> MATERIAL TO PROCESS

§ §

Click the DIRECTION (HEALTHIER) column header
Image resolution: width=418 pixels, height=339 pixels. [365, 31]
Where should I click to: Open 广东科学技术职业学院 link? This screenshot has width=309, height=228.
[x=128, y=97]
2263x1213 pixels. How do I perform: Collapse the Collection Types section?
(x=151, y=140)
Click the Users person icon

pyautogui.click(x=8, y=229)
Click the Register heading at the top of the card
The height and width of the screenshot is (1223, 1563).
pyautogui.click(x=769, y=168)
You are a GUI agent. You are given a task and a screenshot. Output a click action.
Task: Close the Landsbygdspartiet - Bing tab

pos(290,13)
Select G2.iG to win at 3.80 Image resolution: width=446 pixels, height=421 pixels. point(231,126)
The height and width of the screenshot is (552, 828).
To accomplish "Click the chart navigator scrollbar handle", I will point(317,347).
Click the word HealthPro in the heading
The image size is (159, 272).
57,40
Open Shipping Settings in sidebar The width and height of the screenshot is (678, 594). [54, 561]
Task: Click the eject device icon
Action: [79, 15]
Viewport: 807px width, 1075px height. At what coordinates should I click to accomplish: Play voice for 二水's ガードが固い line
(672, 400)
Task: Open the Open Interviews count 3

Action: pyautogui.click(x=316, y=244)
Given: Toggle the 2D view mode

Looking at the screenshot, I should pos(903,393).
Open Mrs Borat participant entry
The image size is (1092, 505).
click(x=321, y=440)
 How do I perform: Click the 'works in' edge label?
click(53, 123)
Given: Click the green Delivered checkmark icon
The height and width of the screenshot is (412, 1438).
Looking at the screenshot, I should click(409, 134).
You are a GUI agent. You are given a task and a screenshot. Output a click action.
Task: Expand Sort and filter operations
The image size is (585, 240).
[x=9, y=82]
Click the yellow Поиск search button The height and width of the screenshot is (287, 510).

§ §

> PROBLEM
The answer is every entry, copied word for word.

> SOLUTION TO THIS TASK
Click the DIRECTION (HEALTHIER) column header
Image resolution: width=418 pixels, height=339 pixels. [365, 31]
Where should I click to: Open 广东科学技术职业学院 link? This screenshot has width=309, height=228.
[x=128, y=97]
2263x1213 pixels. How do I perform: Collapse the Collection Types section?
(x=151, y=140)
Click the Users person icon

pyautogui.click(x=8, y=229)
Click the Register heading at the top of the card
The height and width of the screenshot is (1223, 1563).
pyautogui.click(x=769, y=168)
You are a GUI agent. You are given a task and a screenshot. Output a click action.
Task: Close the Landsbygdspartiet - Bing tab

pos(290,13)
Select G2.iG to win at 3.80 Image resolution: width=446 pixels, height=421 pixels. point(231,126)
The height and width of the screenshot is (552, 828).
To accomplish "Click the chart navigator scrollbar handle", I will point(317,347).
Click the word HealthPro in the heading
The image size is (159, 272).
57,40
Open Shipping Settings in sidebar The width and height of the screenshot is (678, 594). [54, 561]
Task: Click the eject device icon
Action: [79, 15]
Viewport: 807px width, 1075px height. At what coordinates should I click to accomplish: Play voice for 二水's ガードが固い line
(672, 400)
Task: Open the Open Interviews count 3

Action: pyautogui.click(x=316, y=244)
Given: Toggle the 2D view mode

Looking at the screenshot, I should pos(903,393).
Open Mrs Borat participant entry
The image size is (1092, 505).
click(x=321, y=440)
 How do I perform: Click the 'works in' edge label?
click(53, 123)
Given: Click the green Delivered checkmark icon
The height and width of the screenshot is (412, 1438).
Looking at the screenshot, I should click(409, 134).
You are a GUI agent. You are given a task and a screenshot. Output a click action.
Task: Expand Sort and filter operations
The image size is (585, 240).
[x=9, y=82]
Click the yellow Поиск search button The height and width of the screenshot is (287, 510).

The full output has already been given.